• _Material to process_:
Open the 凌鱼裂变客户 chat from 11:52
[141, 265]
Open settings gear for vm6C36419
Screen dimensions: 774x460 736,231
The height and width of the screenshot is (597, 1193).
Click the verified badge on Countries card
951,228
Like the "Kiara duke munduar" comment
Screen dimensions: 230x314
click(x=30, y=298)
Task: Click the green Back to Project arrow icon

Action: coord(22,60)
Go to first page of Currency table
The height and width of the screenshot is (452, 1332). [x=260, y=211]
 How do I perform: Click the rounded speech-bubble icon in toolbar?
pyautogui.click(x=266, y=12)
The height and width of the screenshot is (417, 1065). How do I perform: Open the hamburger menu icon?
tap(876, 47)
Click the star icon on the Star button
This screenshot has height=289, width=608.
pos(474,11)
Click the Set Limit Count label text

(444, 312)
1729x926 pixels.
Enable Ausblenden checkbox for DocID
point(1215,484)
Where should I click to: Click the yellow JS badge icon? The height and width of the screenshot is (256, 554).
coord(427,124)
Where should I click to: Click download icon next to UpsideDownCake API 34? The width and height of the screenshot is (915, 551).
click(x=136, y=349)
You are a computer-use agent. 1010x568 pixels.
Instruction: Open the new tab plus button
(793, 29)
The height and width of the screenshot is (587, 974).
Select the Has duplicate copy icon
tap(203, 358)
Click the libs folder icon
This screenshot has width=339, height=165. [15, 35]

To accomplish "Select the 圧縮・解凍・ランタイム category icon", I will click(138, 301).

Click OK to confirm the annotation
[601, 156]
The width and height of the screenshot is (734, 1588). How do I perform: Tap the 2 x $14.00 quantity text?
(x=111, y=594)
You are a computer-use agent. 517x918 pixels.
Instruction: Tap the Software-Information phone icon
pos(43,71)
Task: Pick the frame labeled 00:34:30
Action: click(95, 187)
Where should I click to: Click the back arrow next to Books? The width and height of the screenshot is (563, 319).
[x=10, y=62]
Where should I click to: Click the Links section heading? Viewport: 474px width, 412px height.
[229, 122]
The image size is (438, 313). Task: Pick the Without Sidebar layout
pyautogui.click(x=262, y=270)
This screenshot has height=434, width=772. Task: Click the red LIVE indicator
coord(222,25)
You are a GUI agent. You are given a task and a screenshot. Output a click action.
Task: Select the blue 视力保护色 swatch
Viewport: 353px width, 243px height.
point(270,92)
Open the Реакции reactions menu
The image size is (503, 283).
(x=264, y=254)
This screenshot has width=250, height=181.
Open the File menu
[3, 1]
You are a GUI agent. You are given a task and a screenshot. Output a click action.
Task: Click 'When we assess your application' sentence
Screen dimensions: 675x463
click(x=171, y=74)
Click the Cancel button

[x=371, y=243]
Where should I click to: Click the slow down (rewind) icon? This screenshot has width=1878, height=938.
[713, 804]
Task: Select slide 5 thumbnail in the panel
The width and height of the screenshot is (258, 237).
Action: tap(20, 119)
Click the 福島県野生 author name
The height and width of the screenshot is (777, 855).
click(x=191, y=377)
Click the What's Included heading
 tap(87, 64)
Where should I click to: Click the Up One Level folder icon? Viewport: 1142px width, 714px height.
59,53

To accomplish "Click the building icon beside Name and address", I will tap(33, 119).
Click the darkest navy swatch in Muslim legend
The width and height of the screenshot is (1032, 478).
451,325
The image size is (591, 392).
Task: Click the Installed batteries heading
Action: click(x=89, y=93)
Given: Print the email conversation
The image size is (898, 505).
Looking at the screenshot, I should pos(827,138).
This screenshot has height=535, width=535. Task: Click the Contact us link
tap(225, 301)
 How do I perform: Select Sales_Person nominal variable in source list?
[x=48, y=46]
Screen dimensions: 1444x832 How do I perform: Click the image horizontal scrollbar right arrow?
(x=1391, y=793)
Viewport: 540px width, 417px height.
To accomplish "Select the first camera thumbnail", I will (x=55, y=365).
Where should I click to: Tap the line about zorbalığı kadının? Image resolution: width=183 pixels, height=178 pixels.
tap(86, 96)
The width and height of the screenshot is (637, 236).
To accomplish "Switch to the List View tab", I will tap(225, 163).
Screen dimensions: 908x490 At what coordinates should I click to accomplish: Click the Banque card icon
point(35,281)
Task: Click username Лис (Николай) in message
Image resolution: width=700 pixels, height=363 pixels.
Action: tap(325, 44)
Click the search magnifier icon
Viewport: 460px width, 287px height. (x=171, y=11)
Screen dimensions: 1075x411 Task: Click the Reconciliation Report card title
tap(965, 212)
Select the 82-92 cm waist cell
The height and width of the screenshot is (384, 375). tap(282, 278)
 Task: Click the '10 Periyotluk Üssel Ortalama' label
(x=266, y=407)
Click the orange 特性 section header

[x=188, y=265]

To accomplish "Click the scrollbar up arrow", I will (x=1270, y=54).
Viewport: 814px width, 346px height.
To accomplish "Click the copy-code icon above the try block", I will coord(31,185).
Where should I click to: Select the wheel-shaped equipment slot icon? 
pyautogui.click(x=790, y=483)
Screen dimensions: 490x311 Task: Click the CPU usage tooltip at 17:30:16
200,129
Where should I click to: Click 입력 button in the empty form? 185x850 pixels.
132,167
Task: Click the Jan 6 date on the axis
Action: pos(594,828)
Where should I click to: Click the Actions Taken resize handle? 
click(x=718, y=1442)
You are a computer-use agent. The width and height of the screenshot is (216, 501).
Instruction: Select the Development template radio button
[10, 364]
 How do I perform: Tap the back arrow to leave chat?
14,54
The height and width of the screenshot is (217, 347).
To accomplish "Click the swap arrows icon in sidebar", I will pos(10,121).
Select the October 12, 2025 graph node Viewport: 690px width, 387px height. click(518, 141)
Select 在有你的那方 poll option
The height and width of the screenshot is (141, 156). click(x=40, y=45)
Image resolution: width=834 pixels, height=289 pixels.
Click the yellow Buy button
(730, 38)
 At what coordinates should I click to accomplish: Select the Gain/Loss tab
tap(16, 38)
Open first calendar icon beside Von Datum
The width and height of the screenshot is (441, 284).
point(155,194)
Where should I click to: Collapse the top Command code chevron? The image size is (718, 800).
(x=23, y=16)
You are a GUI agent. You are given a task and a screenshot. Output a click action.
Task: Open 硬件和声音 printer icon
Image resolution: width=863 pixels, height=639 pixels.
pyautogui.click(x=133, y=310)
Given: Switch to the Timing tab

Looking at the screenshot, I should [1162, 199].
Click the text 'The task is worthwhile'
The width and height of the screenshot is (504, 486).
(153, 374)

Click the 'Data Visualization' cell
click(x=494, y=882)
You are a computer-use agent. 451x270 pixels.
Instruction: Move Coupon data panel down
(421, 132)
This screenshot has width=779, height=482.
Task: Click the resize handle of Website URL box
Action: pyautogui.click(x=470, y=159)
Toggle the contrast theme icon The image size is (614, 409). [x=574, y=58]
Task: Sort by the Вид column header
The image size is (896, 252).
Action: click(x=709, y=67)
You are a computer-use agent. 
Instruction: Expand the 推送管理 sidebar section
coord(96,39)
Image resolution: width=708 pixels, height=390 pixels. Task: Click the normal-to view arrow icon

• _Task details_:
Output the listing above in full, exactly as written.

• _Task solution_:
Open the 凌鱼裂变客户 chat from 11:52
[141, 265]
Open settings gear for vm6C36419
Screen dimensions: 774x460 736,231
The height and width of the screenshot is (597, 1193).
Click the verified badge on Countries card
951,228
Like the "Kiara duke munduar" comment
Screen dimensions: 230x314
click(x=30, y=298)
Task: Click the green Back to Project arrow icon

Action: coord(22,60)
Go to first page of Currency table
The height and width of the screenshot is (452, 1332). [x=260, y=211]
 How do I perform: Click the rounded speech-bubble icon in toolbar?
pyautogui.click(x=266, y=12)
The height and width of the screenshot is (417, 1065). How do I perform: Open the hamburger menu icon?
tap(876, 47)
Click the star icon on the Star button
This screenshot has height=289, width=608.
pos(474,11)
Click the Set Limit Count label text

(444, 312)
1729x926 pixels.
Enable Ausblenden checkbox for DocID
point(1215,484)
Where should I click to: Click the yellow JS badge icon? The height and width of the screenshot is (256, 554).
coord(427,124)
Where should I click to: Click download icon next to UpsideDownCake API 34? The width and height of the screenshot is (915, 551).
click(x=136, y=349)
You are a computer-use agent. 1010x568 pixels.
Instruction: Open the new tab plus button
(793, 29)
The height and width of the screenshot is (587, 974).
Select the Has duplicate copy icon
tap(203, 358)
Click the libs folder icon
This screenshot has width=339, height=165. [15, 35]

To accomplish "Select the 圧縮・解凍・ランタイム category icon", I will click(138, 301).

Click OK to confirm the annotation
[601, 156]
The width and height of the screenshot is (734, 1588). How do I perform: Tap the 2 x $14.00 quantity text?
(x=111, y=594)
You are a computer-use agent. 517x918 pixels.
Instruction: Tap the Software-Information phone icon
pos(43,71)
Task: Pick the frame labeled 00:34:30
Action: click(95, 187)
Where should I click to: Click the back arrow next to Books? The width and height of the screenshot is (563, 319).
[x=10, y=62]
Where should I click to: Click the Links section heading? Viewport: 474px width, 412px height.
[229, 122]
The image size is (438, 313). Task: Pick the Without Sidebar layout
pyautogui.click(x=262, y=270)
This screenshot has height=434, width=772. Task: Click the red LIVE indicator
coord(222,25)
You are a GUI agent. You are given a task and a screenshot. Output a click action.
Task: Select the blue 视力保护色 swatch
Viewport: 353px width, 243px height.
point(270,92)
Open the Реакции reactions menu
The image size is (503, 283).
(x=264, y=254)
This screenshot has width=250, height=181.
Open the File menu
[3, 1]
You are a GUI agent. You are given a task and a screenshot. Output a click action.
Task: Click 'When we assess your application' sentence
Screen dimensions: 675x463
click(x=171, y=74)
Click the Cancel button

[x=371, y=243]
Where should I click to: Click the slow down (rewind) icon? This screenshot has width=1878, height=938.
[713, 804]
Task: Select slide 5 thumbnail in the panel
The width and height of the screenshot is (258, 237).
Action: tap(20, 119)
Click the 福島県野生 author name
The height and width of the screenshot is (777, 855).
click(x=191, y=377)
Click the What's Included heading
 tap(87, 64)
Where should I click to: Click the Up One Level folder icon? Viewport: 1142px width, 714px height.
59,53

To accomplish "Click the building icon beside Name and address", I will tap(33, 119).
Click the darkest navy swatch in Muslim legend
The width and height of the screenshot is (1032, 478).
451,325
The image size is (591, 392).
Task: Click the Installed batteries heading
Action: click(x=89, y=93)
Given: Print the email conversation
The image size is (898, 505).
Looking at the screenshot, I should pos(827,138).
This screenshot has height=535, width=535. Task: Click the Contact us link
tap(225, 301)
 How do I perform: Select Sales_Person nominal variable in source list?
[x=48, y=46]
Screen dimensions: 1444x832 How do I perform: Click the image horizontal scrollbar right arrow?
(x=1391, y=793)
Viewport: 540px width, 417px height.
To accomplish "Select the first camera thumbnail", I will (x=55, y=365).
Where should I click to: Tap the line about zorbalığı kadının? Image resolution: width=183 pixels, height=178 pixels.
tap(86, 96)
The width and height of the screenshot is (637, 236).
To accomplish "Switch to the List View tab", I will tap(225, 163).
Screen dimensions: 908x490 At what coordinates should I click to accomplish: Click the Banque card icon
point(35,281)
Task: Click username Лис (Николай) in message
Image resolution: width=700 pixels, height=363 pixels.
Action: tap(325, 44)
Click the search magnifier icon
Viewport: 460px width, 287px height. (x=171, y=11)
Screen dimensions: 1075x411 Task: Click the Reconciliation Report card title
tap(965, 212)
Select the 82-92 cm waist cell
The height and width of the screenshot is (384, 375). tap(282, 278)
 Task: Click the '10 Periyotluk Üssel Ortalama' label
(x=266, y=407)
Click the orange 特性 section header

[x=188, y=265]

To accomplish "Click the scrollbar up arrow", I will (x=1270, y=54).
Viewport: 814px width, 346px height.
To accomplish "Click the copy-code icon above the try block", I will coord(31,185).
Where should I click to: Select the wheel-shaped equipment slot icon? 
pyautogui.click(x=790, y=483)
Screen dimensions: 490x311 Task: Click the CPU usage tooltip at 17:30:16
200,129
Where should I click to: Click 입력 button in the empty form? 185x850 pixels.
132,167
Task: Click the Jan 6 date on the axis
Action: pos(594,828)
Where should I click to: Click the Actions Taken resize handle? 
click(x=718, y=1442)
You are a computer-use agent. The width and height of the screenshot is (216, 501).
Instruction: Select the Development template radio button
[10, 364]
 How do I perform: Tap the back arrow to leave chat?
14,54
The height and width of the screenshot is (217, 347).
To accomplish "Click the swap arrows icon in sidebar", I will pos(10,121).
Select the October 12, 2025 graph node Viewport: 690px width, 387px height. click(518, 141)
Select 在有你的那方 poll option
The height and width of the screenshot is (141, 156). click(x=40, y=45)
Image resolution: width=834 pixels, height=289 pixels.
Click the yellow Buy button
(730, 38)
 At what coordinates should I click to accomplish: Select the Gain/Loss tab
tap(16, 38)
Open first calendar icon beside Von Datum
The width and height of the screenshot is (441, 284).
point(155,194)
Where should I click to: Collapse the top Command code chevron? The image size is (718, 800).
(x=23, y=16)
You are a GUI agent. You are given a task and a screenshot. Output a click action.
Task: Open 硬件和声音 printer icon
Image resolution: width=863 pixels, height=639 pixels.
pyautogui.click(x=133, y=310)
Given: Switch to the Timing tab

Looking at the screenshot, I should [1162, 199].
Click the text 'The task is worthwhile'
The width and height of the screenshot is (504, 486).
(153, 374)

Click the 'Data Visualization' cell
click(x=494, y=882)
You are a computer-use agent. 451x270 pixels.
Instruction: Move Coupon data panel down
(421, 132)
This screenshot has width=779, height=482.
Task: Click the resize handle of Website URL box
Action: pyautogui.click(x=470, y=159)
Toggle the contrast theme icon The image size is (614, 409). [x=574, y=58]
Task: Sort by the Вид column header
The image size is (896, 252).
Action: click(x=709, y=67)
You are a computer-use agent. 
Instruction: Expand the 推送管理 sidebar section
coord(96,39)
Image resolution: width=708 pixels, height=390 pixels. Task: Click the normal-to view arrow icon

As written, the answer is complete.